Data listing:
++++

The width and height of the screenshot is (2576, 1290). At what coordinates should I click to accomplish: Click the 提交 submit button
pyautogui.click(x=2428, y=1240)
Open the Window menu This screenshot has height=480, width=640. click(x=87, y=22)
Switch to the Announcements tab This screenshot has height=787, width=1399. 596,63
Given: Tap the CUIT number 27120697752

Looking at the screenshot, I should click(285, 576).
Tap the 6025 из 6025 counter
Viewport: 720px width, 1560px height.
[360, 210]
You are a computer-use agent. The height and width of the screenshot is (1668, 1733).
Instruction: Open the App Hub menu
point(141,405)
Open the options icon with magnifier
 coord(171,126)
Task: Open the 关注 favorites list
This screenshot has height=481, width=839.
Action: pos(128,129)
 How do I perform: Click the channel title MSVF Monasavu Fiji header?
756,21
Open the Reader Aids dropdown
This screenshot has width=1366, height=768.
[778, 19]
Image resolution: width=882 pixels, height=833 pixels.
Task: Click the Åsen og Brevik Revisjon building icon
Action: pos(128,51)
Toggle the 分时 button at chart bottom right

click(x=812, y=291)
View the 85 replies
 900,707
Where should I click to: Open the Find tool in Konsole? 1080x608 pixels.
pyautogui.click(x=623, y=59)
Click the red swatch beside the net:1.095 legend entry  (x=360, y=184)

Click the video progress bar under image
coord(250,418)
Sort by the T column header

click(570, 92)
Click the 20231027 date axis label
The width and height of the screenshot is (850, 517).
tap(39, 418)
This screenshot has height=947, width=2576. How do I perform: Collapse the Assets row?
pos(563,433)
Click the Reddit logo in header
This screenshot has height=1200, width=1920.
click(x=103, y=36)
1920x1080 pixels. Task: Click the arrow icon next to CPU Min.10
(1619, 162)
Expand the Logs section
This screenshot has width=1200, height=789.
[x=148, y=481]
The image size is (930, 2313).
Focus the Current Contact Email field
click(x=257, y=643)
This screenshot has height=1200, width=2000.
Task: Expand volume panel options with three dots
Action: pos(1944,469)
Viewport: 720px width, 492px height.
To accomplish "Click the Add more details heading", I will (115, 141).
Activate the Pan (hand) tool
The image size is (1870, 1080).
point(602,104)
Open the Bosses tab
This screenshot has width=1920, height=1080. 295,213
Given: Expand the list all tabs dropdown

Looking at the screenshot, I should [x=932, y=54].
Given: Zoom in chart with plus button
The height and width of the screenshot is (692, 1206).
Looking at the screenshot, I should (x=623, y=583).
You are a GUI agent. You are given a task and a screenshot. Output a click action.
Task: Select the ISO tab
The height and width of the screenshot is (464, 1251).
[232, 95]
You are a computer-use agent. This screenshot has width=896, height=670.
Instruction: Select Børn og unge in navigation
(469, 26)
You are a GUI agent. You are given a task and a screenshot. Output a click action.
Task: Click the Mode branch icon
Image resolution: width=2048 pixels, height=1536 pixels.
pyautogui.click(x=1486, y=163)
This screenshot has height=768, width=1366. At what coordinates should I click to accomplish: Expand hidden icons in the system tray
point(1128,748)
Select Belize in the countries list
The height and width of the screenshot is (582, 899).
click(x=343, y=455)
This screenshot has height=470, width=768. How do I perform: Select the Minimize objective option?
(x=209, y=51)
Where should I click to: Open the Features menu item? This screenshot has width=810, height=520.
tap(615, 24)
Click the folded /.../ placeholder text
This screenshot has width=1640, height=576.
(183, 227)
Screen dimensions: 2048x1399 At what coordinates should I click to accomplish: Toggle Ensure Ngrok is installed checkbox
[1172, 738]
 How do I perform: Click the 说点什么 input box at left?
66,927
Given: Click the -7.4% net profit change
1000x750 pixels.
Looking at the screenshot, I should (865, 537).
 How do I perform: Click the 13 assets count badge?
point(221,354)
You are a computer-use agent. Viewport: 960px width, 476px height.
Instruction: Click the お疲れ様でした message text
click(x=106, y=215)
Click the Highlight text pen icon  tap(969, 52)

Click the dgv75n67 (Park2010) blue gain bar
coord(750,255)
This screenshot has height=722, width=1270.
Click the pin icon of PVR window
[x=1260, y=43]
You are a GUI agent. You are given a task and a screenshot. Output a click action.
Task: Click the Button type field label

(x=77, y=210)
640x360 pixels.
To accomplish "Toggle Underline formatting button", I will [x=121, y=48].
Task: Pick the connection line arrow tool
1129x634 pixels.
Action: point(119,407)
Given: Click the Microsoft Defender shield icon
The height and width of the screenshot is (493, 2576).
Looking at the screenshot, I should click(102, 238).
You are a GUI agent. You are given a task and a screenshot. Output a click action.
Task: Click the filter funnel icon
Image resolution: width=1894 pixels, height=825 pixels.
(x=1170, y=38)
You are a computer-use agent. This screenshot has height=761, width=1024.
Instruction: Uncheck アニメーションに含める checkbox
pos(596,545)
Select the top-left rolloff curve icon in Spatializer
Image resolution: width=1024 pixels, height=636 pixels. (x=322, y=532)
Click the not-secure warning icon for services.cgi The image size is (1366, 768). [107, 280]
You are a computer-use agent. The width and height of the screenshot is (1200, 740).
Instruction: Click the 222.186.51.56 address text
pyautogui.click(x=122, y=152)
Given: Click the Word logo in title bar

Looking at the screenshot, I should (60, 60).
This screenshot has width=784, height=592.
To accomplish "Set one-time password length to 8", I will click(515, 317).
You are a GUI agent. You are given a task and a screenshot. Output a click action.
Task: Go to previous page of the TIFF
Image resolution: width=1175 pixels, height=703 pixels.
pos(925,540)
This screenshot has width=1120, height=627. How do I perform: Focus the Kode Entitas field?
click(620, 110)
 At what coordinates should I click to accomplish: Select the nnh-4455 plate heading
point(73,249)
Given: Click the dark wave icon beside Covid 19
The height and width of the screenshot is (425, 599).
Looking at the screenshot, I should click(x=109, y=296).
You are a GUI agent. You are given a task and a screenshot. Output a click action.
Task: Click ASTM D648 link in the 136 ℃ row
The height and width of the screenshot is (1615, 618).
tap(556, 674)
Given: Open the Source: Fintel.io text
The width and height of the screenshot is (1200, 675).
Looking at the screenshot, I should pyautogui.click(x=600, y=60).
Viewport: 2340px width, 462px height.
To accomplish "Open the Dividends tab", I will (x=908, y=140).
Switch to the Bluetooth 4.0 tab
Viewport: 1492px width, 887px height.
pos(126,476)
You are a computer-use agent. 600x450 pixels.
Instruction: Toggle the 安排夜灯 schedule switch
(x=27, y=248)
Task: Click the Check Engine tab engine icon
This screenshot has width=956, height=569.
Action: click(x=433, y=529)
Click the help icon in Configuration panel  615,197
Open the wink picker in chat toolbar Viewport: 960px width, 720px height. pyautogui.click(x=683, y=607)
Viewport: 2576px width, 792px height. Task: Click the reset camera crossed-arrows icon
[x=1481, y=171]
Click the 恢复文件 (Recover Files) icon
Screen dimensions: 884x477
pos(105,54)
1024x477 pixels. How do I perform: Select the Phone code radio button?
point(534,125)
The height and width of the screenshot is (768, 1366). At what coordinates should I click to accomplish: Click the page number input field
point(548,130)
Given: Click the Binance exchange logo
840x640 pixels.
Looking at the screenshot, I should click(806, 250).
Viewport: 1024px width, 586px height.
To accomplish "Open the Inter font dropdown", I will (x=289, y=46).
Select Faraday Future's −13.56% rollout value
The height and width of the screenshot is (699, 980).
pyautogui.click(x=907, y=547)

++++

WHAT YOU HAVE TO DO: Return, word for word, the lines of the data listing above that run from the line containing "Tap the 6025 из 6025 counter" up to and including the line containing "Click the red swatch".

FINAL RESULT:
Tap the 6025 из 6025 counter
Viewport: 720px width, 1560px height.
[360, 210]
You are a computer-use agent. The height and width of the screenshot is (1668, 1733).
Instruction: Open the App Hub menu
point(141,405)
Open the options icon with magnifier
 coord(171,126)
Task: Open the 关注 favorites list
This screenshot has height=481, width=839.
Action: pos(128,129)
 How do I perform: Click the channel title MSVF Monasavu Fiji header?
756,21
Open the Reader Aids dropdown
This screenshot has width=1366, height=768.
[778, 19]
Image resolution: width=882 pixels, height=833 pixels.
Task: Click the Åsen og Brevik Revisjon building icon
Action: pos(128,51)
Toggle the 分时 button at chart bottom right

click(x=812, y=291)
View the 85 replies
 900,707
Where should I click to: Open the Find tool in Konsole? 1080x608 pixels.
pyautogui.click(x=623, y=59)
Click the red swatch beside the net:1.095 legend entry  (x=360, y=184)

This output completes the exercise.